As usual, I looked to a number of divination tools to help me understand my intention for 2016. I pulled some tarot cards, looked at Sabian symbols and read the works of visionary thinkers. Rob Breszny, my astrologer and personal hero for many years, kept giving us Virgos horoscopes about desire around Solstice and New Year. He posed questions about how we identify our desires and how we understand when they are pulling us in one direction, or in scattered ways. I feel that letting following desires, or at least acknowledgement of desires, will be key to my path this year. When I stop letting my brain do all the heavy lifting, something else is going to have to take over and the heart speaks through desires.
 "The sky calls me," wrote Virgo teacher and poet Sri Chinmoy. "The wind calls me. The moon and stars call me. The dense groves call me. The dance of the fountain calls me. Smiles call me, tears call me. A faint melody calls me. The morn, noon and eve call me. Everyone is searching for a playmate.

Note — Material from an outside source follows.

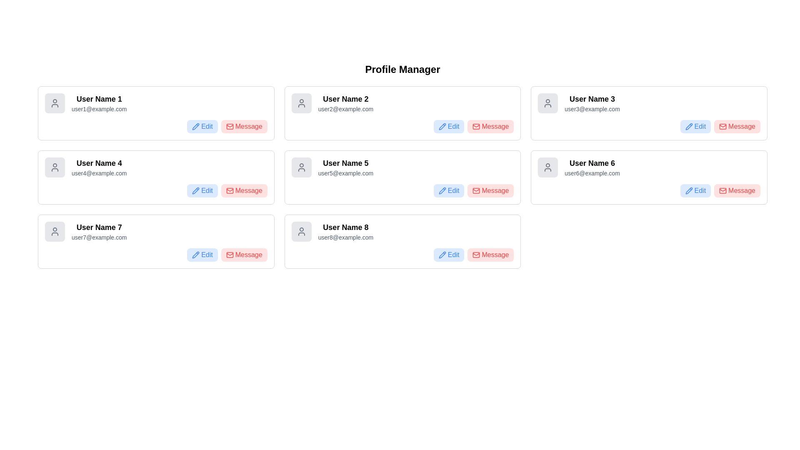 This screenshot has height=450, width=800. What do you see at coordinates (442, 127) in the screenshot?
I see `the pencil icon with a blue outline inside the 'Edit' button located in the second card of the first row` at bounding box center [442, 127].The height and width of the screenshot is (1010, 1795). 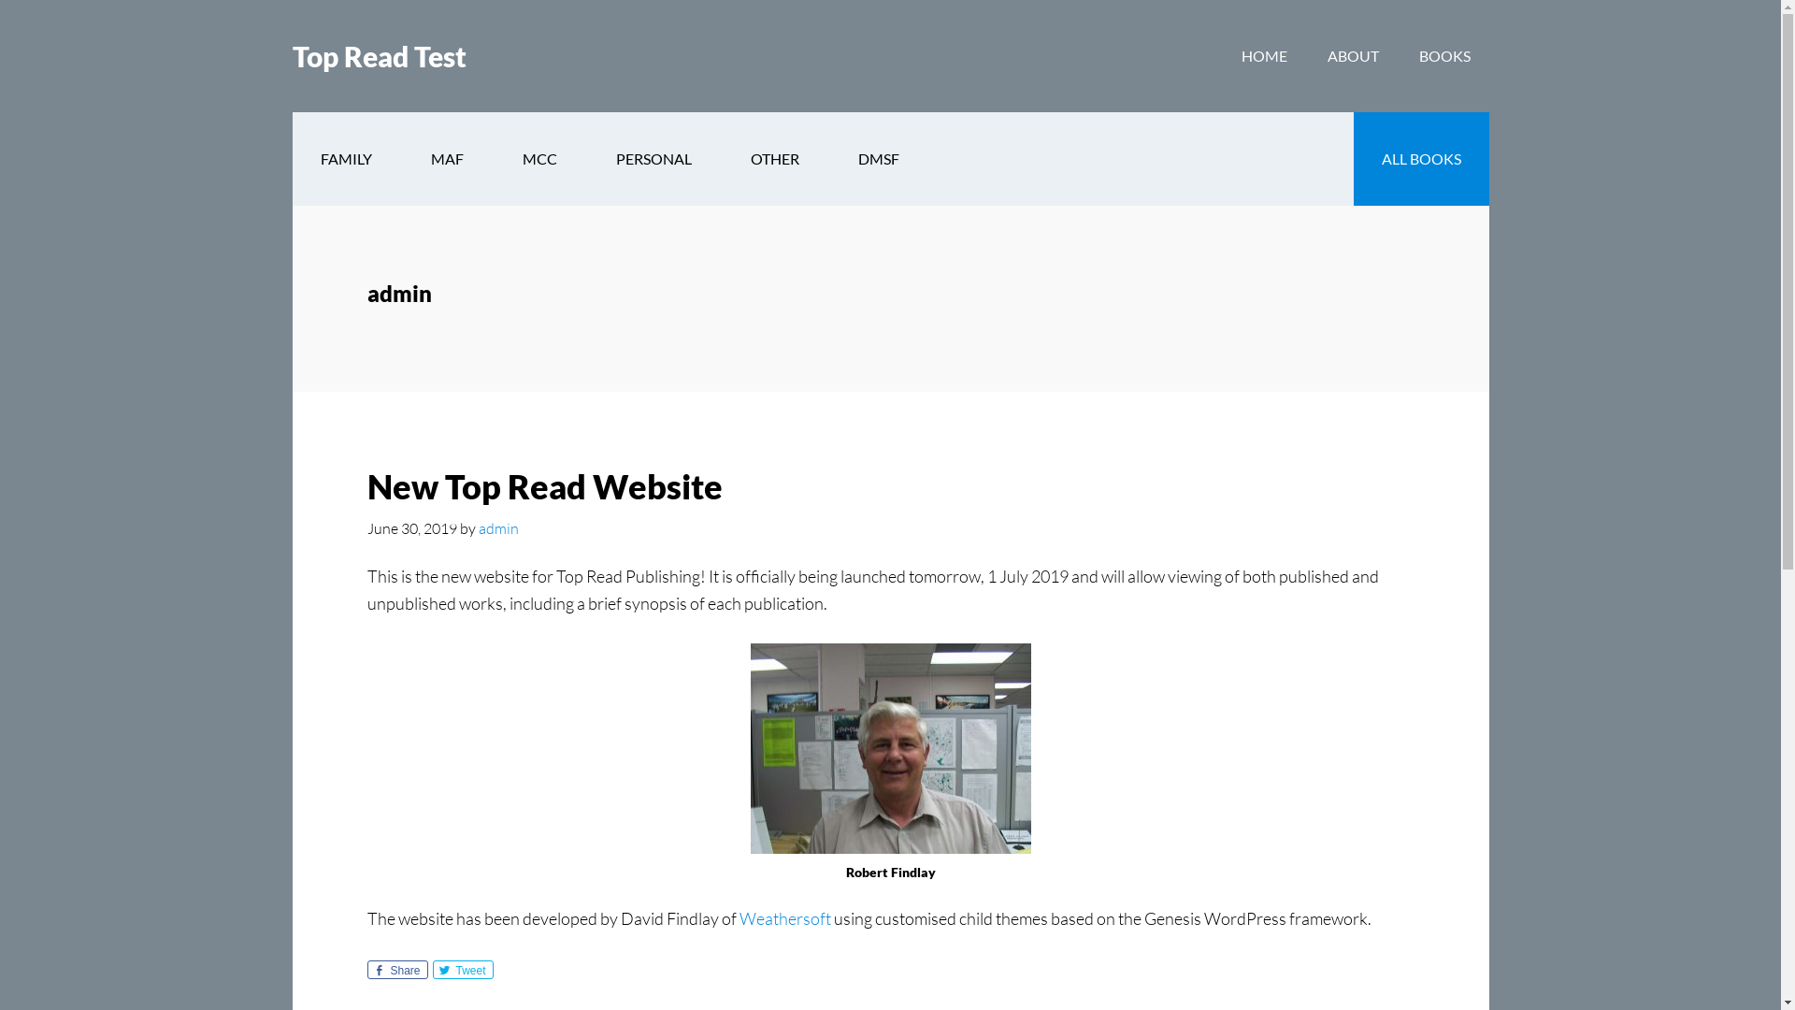 What do you see at coordinates (1444, 55) in the screenshot?
I see `'BOOKS'` at bounding box center [1444, 55].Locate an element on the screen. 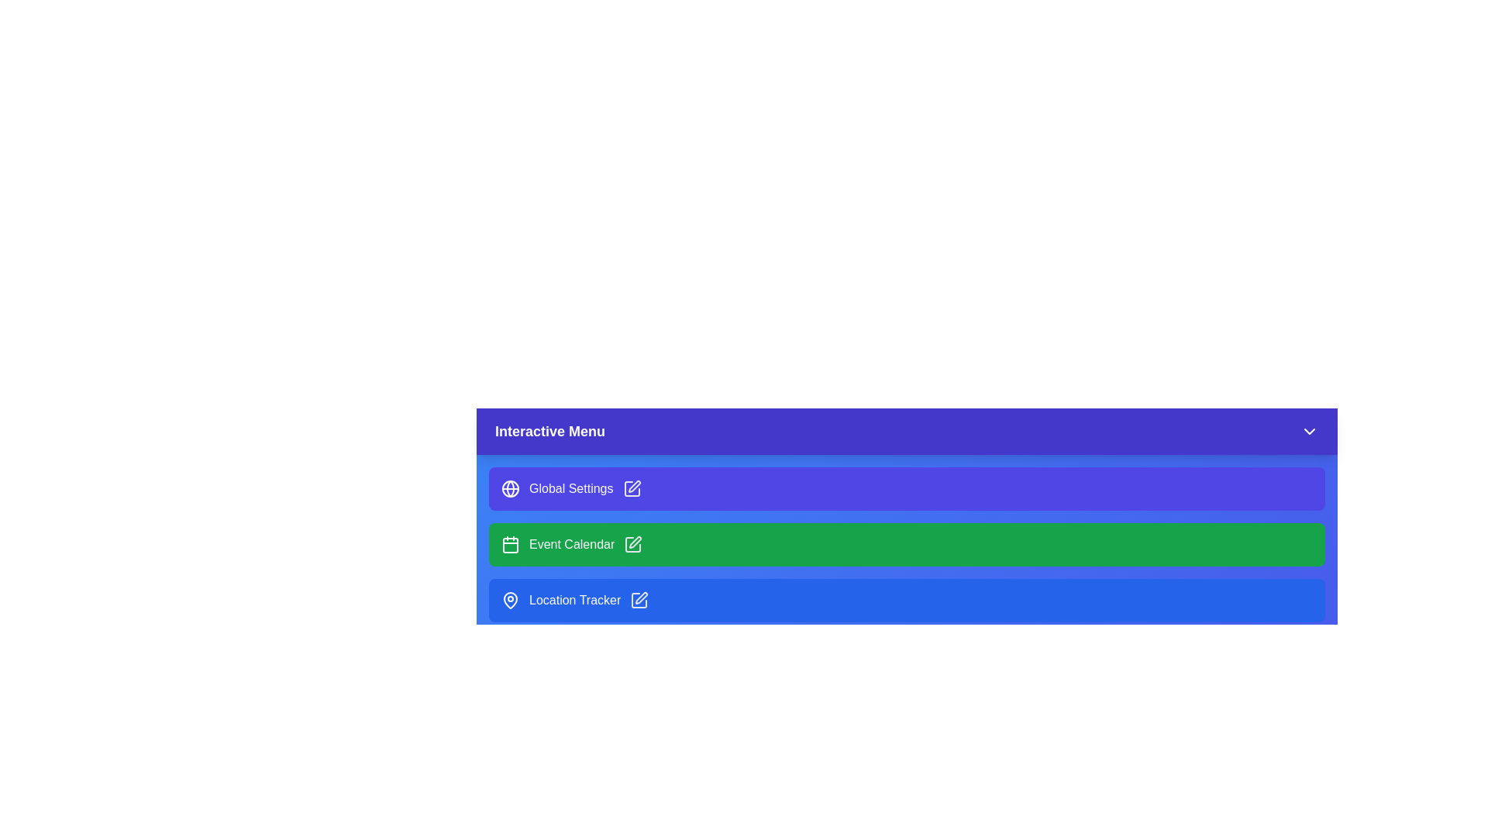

Everyone is calling me, 'Come, come!'" In 2016, Virgo, I suspect you will have a lot of firsthand experience with feelings like these. Sometimes life's seductiveness may overwhelm you, activating confused desires to go everywhere and do everything. On other occasions, you will be enchanted by the lush invitations, and will know exactly how to respond and reciprocate. 
My tarot spread was all about a journey towards wholeness and community. It started with Little Red Cap, inviting me to be the hero of my own journey, and led to the Two of Hearts and the Three of Crystals. Two is the number of resonance and connection, and the hearts point towards emotional connections, maybe romantic or maybe friendship or even a connection to the divine. Crystals are the suit of the practical and the physical while three is the number of harmony and balance. The image is of kids playing jump rope pointing to how community is formed by individuals working together.

The Sabian symbol I picked was Aquarius 25, a butterfly with the right wing more perfectly formed. This symbol compares and contrasts the emotional self with the conscious individualization, showing that one has been over developed at the expense of the other. This resonates so clearly with me, knowing that my own thinking and analytical skills are well developed while other skills are less developed. I will be called to correct that balance this year, and like any physical rehabilitation that is likely to be unpleasant at times.
Everything is Waiting for You (by David Whyte)
 Your great mistake is to act the drama
as if you were alone. As if life
were a progressive and cunning crime
with no witness to the tiny hidden
transgressions. To feel abandoned is to deny
the intimacy of your surroundings. Surely,
even you, at times, have felt the grand array;
the swelling presence, and the chorus, crowding
out your solo voice You must note
the way the soap dish enables you,
or the window latch grants you freedom.
Alertness is the hidden discipline of familiarity.
The stairs are your mentor of things
to come, the doors have always been there
to frighten you and invite you,
and the tiny speaker in the phone
is your dream-ladder to divinity.
Put down the weight of your aloneness and ease into
the conversation. The kettle is singing
even as it pours you a drink, the cooking pots
have left their arrogant aloofness and
seen the good in you at last. All the birds
and creatures of the world are unutterably
themselves. Everything is waiting for you.
 2016 Is the Year I Stop Worrying and Make Friends
  • It will feel like sweeping the floor of the inn, no matter who shows up
  • It will sound like distant laughter of children and the laughter of friends and the cooing of lovers
  • It will flitter like a butterfly and sparkle like pyrite.
    • Both of these things have a bright and beautiful surface, but are deeply malleable and change easily. A caterpillar turns into goo before becoming a butterfly. Pyrite can be a cube, a plate, or a perfectly shaped ammonite shell.
  • It will be held lightly, breathed in and out, knowing the good stuff comes and so does the bad but like sunrise and sunset. Nothing more, nothing less.